À l’aéroport de Managua, la capitale du Nicaragua, ils savaient tous à l’avance qu’il fallait demander un homme qui apparaît dans une vidéo populaire de TikTok remerciant les Mauritaniens venus aux États-Unis de leur confiance. Ils ne le connaissaient que par son prénom et avaient si bien mémorisé son visage qu’il ressemblait – comme le disait l’un d’eux – « à votre oncle ».

« Vous cherchez Pedro ? » » a-t-on demandé à Mohamed après sa sortie de l’aéroport.

« Oui », dit-il en utilisant l’un des rares mots anglais qu’il connaissait.

Pedro les a emmenés au Honduras, où d’autres passeurs ont pris le relais au Honduras puis au Guatemala. La partie la plus difficile et la plus coûteuse du voyage a été le Mexique, où la violence, la police corrompue et la menace d’expulsion ont toujours plané.

Les six Mauritaniens ont finalement traversé la frontière par Lukeville, en Arizona, puis se sont envolés pour New York après avoir été brièvement détenus à Tucson. Ils ont dépensé entre 10 000 et 15 000 dollars pour l’ensemble du voyage – vols, frais de contrebande et pots-de-vin compris – grâce aux recettes de la vente rapide de voitures, de terrains et, dans un cas, de quatre chameaux que l’un des migrants a volés à son ancien père.

Une bague d’espoir

Tous les migrants qui se retrouvent sous la garde de la ville n’ont pas l’intention de le faire. Nilson, 39 ans, a quitté Maracaibo, au Venezuela, avec l’intention de rester chez un cousin à Paterson, dans le New Jersey. Mais une fois sur place, il découvre qu’il n’est plus le bienvenu. Le cousin lui a donné 30 $ et lui a envoyé un dépliant en espagnol indiquant les directions vers le « Centro de llegada » – le centre d’arrivée – à l’hôtel Roosevelt.

« Sans cette aide », a-t-il déclaré lors d’une récente interview en espagnol, « j’aurais dormi dans la rue ».

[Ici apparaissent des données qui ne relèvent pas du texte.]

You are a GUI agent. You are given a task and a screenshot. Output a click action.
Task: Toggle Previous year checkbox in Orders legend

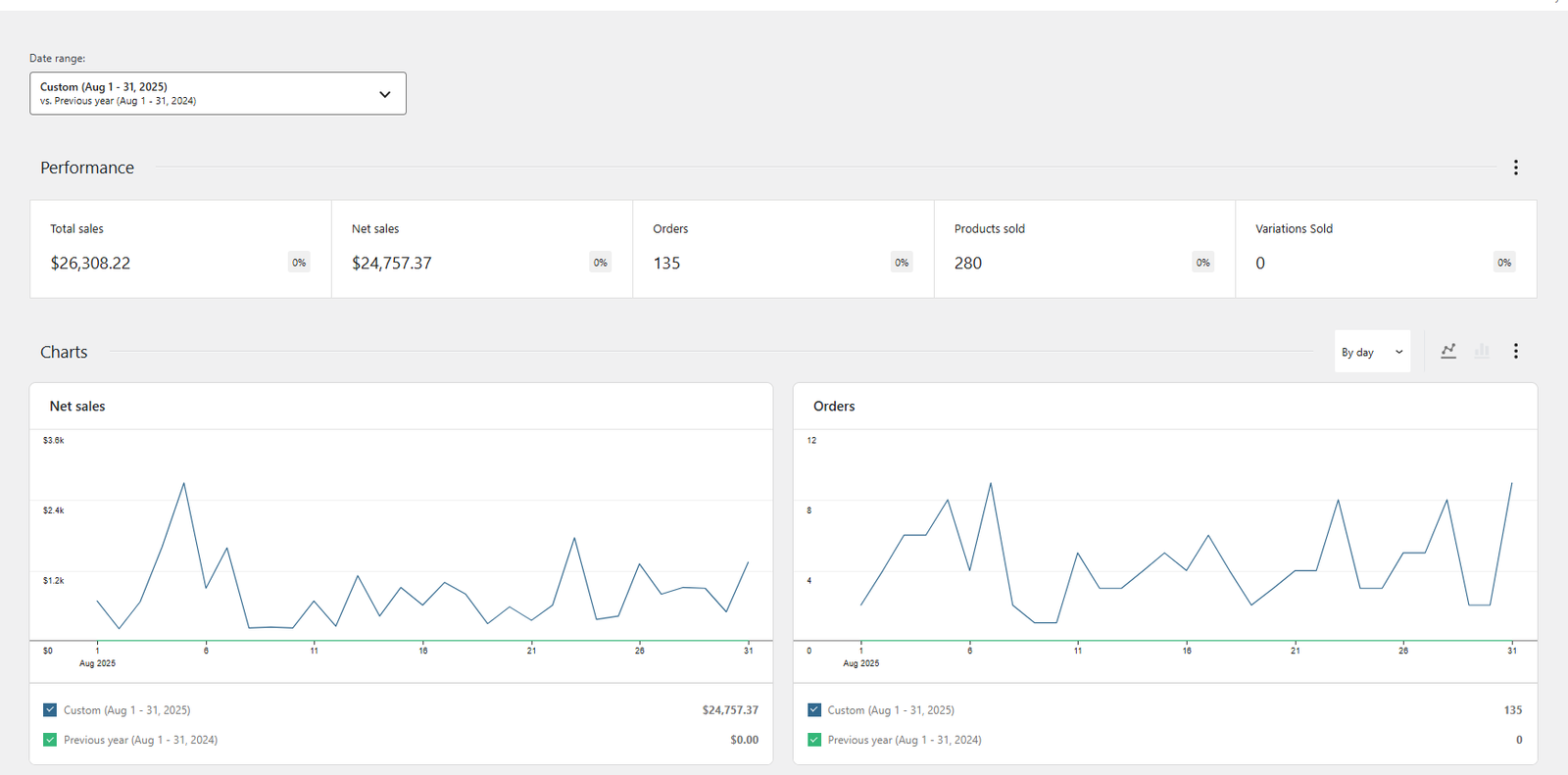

Nilson est maintenant à Albany, l’un des centaines de migrants envoyés par la ville dans des motels du nord de l’État, où la ville paie leur chambre, leur nourriture et autres dépenses accessoires. Seuls deux des migrants interrogés par le Times – Ousmane, 34 ans, et Amidou, 42 ans, tous deux originaires de Mauritanie – se trouvent toujours au refuge East 30th Street. C’est le site de l’ancien hôpital psychiatrique de Bellevue, symbole de désespoir et de terreur depuis des décennies, devenu refuge pour sans-abri au milieu des années 1980.


Photo : Un migrant tient une grande bague et un morceau de papier contenant l’adresse d’un refuge pour hommes, qu’il a caché à l’intérieur de la bague.